The Goldfinch by Donna Tartt

goldfinchBook – This Pulitzer prize-winning story has been likened to a number of classic coming-of-age tales from Charles Dickens. The central character in this novel, Theodore Decker, loses his mother during a tragedy that he himself survives at a New York art museum. The traumatic event, told from Theodore’s perspective, provides a compelling start for the book.

The audiobook for this title is narrated by David Pittu. His narration is exceptional as his voice conveys the pathos of young Theo and the psychic burden that overlays his life. Theo and his mother had been estranged from his father, and after the events in the museum Theo is housed for a time in a beautiful Manhattan apartment with the wealthy family of a socially-inept schoolmate. His appreciation for the art and antiques in the apartment touches upon on-going themes in the book: the immortality of masterpieces, the messages they convey through the ages, and the profound attachments individuals form with these pieces.
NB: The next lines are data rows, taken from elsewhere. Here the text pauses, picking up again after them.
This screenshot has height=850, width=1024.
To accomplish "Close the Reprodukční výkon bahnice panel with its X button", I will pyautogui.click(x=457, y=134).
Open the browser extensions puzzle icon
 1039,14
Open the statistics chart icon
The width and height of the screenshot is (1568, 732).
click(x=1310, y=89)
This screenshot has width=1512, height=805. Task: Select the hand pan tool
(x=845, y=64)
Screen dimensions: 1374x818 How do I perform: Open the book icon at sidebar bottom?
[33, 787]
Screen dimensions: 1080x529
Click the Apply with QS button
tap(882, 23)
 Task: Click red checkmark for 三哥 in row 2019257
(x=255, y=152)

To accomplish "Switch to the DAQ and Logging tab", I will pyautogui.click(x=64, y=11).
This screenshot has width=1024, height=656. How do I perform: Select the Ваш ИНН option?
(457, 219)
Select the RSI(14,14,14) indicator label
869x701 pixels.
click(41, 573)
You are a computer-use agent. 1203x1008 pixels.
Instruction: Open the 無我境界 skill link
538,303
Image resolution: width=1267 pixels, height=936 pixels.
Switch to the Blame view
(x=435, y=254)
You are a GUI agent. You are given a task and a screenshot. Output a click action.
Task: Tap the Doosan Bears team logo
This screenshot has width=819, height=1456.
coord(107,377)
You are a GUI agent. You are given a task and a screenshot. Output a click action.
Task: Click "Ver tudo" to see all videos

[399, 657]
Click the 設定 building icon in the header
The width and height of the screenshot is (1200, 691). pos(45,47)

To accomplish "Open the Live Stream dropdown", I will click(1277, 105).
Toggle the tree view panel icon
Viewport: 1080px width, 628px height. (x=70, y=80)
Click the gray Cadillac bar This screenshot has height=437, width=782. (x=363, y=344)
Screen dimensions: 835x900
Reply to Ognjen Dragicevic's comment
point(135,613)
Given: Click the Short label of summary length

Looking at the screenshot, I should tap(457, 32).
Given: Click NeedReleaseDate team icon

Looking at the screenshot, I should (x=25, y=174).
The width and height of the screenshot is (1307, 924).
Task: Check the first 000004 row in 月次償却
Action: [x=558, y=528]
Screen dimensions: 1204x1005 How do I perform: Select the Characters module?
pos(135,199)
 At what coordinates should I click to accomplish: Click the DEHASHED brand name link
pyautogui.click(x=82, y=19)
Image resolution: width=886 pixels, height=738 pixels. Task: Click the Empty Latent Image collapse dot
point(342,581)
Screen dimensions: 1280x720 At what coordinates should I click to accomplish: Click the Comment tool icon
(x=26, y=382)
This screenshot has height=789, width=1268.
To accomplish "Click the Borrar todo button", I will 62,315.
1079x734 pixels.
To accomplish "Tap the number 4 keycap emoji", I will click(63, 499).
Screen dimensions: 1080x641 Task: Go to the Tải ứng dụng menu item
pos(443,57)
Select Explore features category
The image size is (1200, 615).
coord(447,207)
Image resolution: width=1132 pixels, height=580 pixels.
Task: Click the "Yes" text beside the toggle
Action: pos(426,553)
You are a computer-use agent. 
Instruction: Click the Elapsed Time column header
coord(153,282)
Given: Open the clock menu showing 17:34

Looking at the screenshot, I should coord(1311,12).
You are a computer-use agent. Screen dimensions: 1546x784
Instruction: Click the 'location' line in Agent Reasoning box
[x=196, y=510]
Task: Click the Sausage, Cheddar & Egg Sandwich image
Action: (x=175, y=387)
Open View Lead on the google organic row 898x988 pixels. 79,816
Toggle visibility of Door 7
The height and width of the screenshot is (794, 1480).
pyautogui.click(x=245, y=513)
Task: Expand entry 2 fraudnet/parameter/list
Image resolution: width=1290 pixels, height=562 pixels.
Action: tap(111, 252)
I was especially glad to be listening to the audiobook version of this story when Theo, as a teenager, develops a friendship with Boris, a boy from Ukraine. Both author and narrator played delightfully with the Slavic dialect. Boris is a wonderful character because he brought levity and perspective to the story, and David Pittu’s Boris was very likable.

Mr. Penumbra’s 24-Hour Bookstore by Robin Sloan

penumbraBook – “What do you seek in these shelves?” What recently unemployed graphic designer Clay Jannon sought was employment. His quest was successful at Mr. Penumbra’s 24-Hour Bookstore; a place with bookshelves and ladders extending up three stories, and a collection of curious books that are never bought, but are “checked-out” by eccentric individuals. Clay calls upon his friends to assist him with investigating mysteries which extend far beyond the walls of the enigmatic store. This thought-provoking tale includes puzzles that revolve around technology as antiquated as the printing press and as cutting edge as Google wizardry. The humorous writing and optimistic tone make this novel a rejuvenating read. Appropriately, this book offers a surprise if the reader turns out the light. The audiobook does not offer that perk, but the narrator Ari Filakos delivers the likable Clay’s inner monologues and quirky humor so well that I went back and listened to some key sections to hear his moving delivery of them.